I resign to my duty. Even as I aid him when he coughs and splutters, the view out his arched window of the woodland consoles me. I could get lost in counting the number of spires forming a shaken platform at the tops of the pines. Somewhere, beneath them, I like to imagine blossoms the size of both of my palms, slammed together, in thrush. My little untrained eyes trail as far as one of the guards peering out from behind a colour-drained trunk, a smear of brick-red across their forehead. A retreat, then.

An hour later, someone comes to offer me a rest. I feel the King’s sickness crawling into my throat, phlegm festering, and there is an overcrowding in my head. Some part of my mind convincing me to lie down on the cold cobbles and resign. I take a too-long breath from a window in a stairwell. I realise, now, that my hands are shaking.

War has raged between our kingdom and the neighbouring one for a few months now.

I flip through the mellowed pages of something left behind by a former handmaiden. Some sort of religious text, focused on the supposed truths of gods and demons – and demon-gods – that are a shared belief between our kingdom and Aleikka. I waste what little time I have when I am not by our king’s side reading this book, shoveling my tiny face with food, or avoiding the screams of the dying.

When I return to him, the king breathes, then snots, on the back of my hand. The cloth of this dress is stained, crusted over, clinging to my pores from sweat. He coughs out what could have once been a fabled war cry, then he grunts. The king’s thick parsnip eyebrows crawl up and down his face. He blinks his eyes open and glares at me. ‘Your manners go leap out that window then?’

I listen out for each snore, some old-time anthem meshing with a roar. He is well asleep, knocked overboard by a sharp dose of a woodland mushroom the swamp woman said she slipped in his remedy. He sleeps, but he tires again within waking moments. His recovery is too slow for war, for rage. There’s a wind gusting in through the arched window, and it covers my footsteps as I retreat to the door. I almost excuse myself to him, a would-have-been:

I duly wish no one disturb you while you slumber, my lord, but there is something I must attend to.

An all too polite nicety, had I spoken to him, I think, closing the one door in the kingdom said to be impregnable. It shuts with a boompp. Shirking responsibility, I hear, a repetition in my head.

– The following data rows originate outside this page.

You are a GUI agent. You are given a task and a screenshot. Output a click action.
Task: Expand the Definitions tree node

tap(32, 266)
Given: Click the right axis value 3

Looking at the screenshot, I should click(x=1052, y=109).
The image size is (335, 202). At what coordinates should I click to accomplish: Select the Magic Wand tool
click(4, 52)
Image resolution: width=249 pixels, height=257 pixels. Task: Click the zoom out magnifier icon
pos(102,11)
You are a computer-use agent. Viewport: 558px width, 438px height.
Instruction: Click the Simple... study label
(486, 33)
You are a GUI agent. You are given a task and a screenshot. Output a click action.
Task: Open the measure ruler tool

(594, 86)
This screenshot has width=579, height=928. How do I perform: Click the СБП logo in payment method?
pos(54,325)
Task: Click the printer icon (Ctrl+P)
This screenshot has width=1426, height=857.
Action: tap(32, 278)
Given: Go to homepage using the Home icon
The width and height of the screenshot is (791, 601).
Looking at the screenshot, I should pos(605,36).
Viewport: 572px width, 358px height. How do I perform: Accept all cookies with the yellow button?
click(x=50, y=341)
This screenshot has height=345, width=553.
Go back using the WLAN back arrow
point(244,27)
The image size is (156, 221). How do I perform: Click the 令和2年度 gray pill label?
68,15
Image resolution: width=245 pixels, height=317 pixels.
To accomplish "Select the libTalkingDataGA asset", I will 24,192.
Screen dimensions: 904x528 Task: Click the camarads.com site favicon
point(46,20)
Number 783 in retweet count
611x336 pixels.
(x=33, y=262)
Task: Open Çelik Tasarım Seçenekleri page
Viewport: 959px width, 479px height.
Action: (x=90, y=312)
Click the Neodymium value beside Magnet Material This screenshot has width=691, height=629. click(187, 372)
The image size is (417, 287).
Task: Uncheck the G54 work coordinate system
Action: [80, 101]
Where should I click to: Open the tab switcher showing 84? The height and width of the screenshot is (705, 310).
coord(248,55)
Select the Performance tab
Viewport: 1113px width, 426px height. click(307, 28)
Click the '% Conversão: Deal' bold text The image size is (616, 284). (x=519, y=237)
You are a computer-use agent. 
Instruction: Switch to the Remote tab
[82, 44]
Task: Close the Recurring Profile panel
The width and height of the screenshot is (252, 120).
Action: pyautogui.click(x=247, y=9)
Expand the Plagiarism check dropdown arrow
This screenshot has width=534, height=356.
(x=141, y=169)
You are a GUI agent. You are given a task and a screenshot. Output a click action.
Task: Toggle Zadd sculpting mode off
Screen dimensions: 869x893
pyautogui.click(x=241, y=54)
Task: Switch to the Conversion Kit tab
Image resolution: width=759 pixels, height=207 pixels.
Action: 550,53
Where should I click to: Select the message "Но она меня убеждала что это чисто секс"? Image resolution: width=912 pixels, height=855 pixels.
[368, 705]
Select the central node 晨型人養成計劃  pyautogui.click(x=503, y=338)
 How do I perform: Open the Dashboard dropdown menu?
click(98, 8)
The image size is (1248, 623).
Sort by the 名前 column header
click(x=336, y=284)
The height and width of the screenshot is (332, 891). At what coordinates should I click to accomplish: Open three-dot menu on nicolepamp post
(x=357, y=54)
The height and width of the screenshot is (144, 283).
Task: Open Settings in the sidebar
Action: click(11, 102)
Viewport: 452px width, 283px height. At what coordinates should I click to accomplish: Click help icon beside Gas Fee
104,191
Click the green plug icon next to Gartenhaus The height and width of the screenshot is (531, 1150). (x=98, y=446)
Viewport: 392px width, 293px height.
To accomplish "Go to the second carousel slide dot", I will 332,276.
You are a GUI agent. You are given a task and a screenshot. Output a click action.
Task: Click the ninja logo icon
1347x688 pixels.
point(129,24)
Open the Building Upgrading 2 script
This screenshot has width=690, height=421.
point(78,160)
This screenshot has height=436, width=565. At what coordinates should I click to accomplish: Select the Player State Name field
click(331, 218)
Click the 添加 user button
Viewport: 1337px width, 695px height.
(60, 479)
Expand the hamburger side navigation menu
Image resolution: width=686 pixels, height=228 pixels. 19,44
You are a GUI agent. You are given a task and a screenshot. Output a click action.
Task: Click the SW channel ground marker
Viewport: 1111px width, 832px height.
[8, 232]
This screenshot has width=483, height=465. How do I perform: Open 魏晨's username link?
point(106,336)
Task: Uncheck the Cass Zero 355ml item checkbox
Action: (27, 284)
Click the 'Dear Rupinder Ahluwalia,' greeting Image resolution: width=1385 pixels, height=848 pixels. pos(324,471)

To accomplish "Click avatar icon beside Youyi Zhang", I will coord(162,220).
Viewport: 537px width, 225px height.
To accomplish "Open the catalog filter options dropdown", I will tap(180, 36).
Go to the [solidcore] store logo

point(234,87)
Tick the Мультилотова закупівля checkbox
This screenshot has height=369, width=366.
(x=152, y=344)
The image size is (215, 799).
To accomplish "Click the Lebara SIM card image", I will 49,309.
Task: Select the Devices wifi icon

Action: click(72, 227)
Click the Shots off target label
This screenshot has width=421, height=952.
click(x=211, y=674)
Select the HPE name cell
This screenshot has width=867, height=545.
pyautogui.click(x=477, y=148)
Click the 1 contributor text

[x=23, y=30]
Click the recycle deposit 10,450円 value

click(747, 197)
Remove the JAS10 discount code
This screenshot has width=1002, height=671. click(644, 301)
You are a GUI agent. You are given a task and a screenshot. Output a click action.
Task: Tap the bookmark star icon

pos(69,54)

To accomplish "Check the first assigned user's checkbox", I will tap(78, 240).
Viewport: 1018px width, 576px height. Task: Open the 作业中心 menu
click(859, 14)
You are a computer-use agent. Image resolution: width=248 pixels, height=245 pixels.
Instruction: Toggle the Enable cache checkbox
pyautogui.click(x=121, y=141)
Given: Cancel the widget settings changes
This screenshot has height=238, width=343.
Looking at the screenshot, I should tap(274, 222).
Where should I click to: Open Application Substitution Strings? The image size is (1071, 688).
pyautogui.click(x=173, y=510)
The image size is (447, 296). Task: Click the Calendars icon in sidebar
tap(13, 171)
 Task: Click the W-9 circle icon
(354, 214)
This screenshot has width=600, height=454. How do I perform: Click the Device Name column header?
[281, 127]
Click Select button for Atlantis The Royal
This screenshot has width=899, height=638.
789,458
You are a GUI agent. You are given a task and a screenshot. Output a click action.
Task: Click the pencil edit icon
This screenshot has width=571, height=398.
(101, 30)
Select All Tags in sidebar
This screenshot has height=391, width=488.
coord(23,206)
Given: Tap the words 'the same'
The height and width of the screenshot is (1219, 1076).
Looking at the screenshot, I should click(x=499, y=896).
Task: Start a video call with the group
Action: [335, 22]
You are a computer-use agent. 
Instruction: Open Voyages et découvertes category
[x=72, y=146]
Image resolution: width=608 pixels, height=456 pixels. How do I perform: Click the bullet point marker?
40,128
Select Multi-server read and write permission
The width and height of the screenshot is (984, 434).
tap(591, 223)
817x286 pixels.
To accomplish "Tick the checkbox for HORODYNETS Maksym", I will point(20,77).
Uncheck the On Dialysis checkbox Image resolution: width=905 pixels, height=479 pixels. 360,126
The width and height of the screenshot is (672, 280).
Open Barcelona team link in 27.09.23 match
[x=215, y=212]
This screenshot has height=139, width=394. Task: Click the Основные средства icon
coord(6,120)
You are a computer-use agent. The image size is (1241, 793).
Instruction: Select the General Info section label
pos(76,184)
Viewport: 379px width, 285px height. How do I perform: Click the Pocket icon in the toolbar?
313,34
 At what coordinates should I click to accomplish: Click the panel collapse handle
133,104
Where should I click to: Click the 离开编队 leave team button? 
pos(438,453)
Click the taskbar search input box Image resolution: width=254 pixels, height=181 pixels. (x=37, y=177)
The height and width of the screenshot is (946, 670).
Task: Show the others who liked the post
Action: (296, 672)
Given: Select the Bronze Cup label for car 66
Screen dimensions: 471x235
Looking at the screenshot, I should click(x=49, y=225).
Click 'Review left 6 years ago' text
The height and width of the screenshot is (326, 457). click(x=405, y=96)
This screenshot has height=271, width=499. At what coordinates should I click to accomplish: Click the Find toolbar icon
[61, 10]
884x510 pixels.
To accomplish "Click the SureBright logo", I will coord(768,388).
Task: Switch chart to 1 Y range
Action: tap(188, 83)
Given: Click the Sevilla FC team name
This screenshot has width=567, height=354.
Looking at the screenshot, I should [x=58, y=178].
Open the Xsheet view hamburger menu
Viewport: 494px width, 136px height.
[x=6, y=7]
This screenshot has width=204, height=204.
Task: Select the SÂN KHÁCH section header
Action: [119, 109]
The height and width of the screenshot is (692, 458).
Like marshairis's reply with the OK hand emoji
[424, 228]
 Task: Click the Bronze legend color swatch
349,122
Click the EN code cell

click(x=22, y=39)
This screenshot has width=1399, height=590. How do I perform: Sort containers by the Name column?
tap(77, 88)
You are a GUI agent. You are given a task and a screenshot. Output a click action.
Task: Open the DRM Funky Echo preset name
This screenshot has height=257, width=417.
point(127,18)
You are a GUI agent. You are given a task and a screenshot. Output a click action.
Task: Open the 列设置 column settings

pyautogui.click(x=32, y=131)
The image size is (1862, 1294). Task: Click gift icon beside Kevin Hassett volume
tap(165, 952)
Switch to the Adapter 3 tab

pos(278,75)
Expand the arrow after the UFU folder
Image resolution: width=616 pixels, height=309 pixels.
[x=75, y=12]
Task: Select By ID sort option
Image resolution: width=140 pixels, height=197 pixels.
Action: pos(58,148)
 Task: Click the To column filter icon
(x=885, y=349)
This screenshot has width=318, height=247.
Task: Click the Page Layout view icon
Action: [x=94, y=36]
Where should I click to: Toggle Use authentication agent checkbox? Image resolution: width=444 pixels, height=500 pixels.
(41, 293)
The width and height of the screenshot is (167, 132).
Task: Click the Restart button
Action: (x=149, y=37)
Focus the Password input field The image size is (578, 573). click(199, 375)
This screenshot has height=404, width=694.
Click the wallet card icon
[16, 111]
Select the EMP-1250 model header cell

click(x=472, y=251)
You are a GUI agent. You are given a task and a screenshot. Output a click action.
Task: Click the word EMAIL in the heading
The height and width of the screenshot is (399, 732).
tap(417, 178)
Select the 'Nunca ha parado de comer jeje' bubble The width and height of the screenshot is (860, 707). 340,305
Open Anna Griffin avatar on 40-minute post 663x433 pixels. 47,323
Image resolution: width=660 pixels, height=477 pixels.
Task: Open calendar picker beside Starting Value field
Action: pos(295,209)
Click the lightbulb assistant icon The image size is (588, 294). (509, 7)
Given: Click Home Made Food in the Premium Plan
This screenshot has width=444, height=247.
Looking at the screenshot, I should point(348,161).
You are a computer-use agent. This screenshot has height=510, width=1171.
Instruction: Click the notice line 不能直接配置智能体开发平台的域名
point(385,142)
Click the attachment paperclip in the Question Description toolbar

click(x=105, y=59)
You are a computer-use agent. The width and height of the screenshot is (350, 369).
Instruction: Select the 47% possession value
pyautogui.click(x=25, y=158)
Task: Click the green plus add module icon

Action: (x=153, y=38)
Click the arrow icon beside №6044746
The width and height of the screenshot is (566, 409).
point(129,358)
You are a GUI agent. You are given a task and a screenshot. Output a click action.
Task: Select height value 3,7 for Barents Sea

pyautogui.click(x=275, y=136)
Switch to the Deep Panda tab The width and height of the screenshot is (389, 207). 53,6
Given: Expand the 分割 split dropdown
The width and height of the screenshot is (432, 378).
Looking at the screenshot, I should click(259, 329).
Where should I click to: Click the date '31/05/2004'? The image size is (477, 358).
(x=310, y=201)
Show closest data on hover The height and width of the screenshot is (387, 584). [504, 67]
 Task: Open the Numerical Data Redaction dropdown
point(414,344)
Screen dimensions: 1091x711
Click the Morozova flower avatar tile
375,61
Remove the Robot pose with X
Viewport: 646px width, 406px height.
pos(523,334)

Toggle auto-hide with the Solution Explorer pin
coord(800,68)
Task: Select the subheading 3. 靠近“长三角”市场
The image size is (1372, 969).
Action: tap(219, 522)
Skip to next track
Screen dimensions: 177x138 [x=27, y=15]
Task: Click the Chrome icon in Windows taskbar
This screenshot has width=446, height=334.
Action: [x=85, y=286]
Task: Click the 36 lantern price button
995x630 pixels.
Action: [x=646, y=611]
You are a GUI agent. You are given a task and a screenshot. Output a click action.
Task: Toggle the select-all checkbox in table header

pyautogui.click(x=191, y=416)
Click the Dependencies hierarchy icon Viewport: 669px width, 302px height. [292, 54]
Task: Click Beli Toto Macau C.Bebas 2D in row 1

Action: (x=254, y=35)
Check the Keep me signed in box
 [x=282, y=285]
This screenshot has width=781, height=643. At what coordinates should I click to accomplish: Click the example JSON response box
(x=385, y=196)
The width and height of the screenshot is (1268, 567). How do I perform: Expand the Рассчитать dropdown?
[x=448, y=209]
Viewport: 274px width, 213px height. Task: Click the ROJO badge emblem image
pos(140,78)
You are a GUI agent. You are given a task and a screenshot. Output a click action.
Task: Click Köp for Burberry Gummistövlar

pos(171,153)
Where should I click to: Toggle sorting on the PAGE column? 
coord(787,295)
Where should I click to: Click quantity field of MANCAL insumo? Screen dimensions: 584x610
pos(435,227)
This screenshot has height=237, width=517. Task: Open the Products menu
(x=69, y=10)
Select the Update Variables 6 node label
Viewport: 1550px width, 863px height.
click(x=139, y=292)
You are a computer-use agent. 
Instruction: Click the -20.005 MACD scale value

I see myself draped over a compact corner of his bed, a kicked-down blanket coarse against my ear. Last night. Blinking to keep myself awake. Letting an unfocused vision of a one-eyed woman hoisting herself upon a mounting horse pierce in, then out, and then there is double vision of her. Not a splutter for hours.

There is a chapter in the unwanted book I avoided for a time, for it narrows in on the darker amalgamations of gods, of demons, of a class that desire a feast, and then flesh. I would fear my father first, then fear torturous Xe second, an accompaniment to disobedience. The demon of bloodcry. A symbol not merely of war, but of famine – without good – and the bad, pesky, troublesome little children. Xe wears the maroon run-down of a fatal babe like chain-link armour.

My lord, forgive me, for I wish to summon a demonic entity to revive you.

The book is vague on the particulars. It warns, it clutches to a shawl, do not dare to enact the union of yourself with such a beautifully malignant creature-not-creature. I am learning how to read between lines on the fly, eyes narrowing in. If something desires a feast, you provide it. I run three fingers down from my wrist. Tender, soft. Gentle. We must be gentle. There is no incantation written on the page, nor hidden between words. There are herbs that dispel Xe, root vegetables that can cause him to linger, a river to the south that is his claimed birthplace. I pretend I am a girl with some born gift, some reactionary clamber inside me – I am a dream-in-fantasies girl. Nothing happens, of course. I resign to a darkened closet, where we store excess food that will not cram into the kitchen, with a flame-lit candle set down awkwardly, not far from my left knee. Too much kneeling. I cross my legs, hoping I draw him in with a subtle spelling of his name then.

The book is splayed out in front of me. I start to chant his name.

‘Xe.’

‘Xe.’

‘Xe.’

There is a short blade I hid in the only pocket of the cloth I was assigned when my father traded me to the kingdom. This ratty dress, a worn-out uniform. The look of a soldier if I make it so. I hold steady a hand wishing to go limp, the knifehead pricking at the skin.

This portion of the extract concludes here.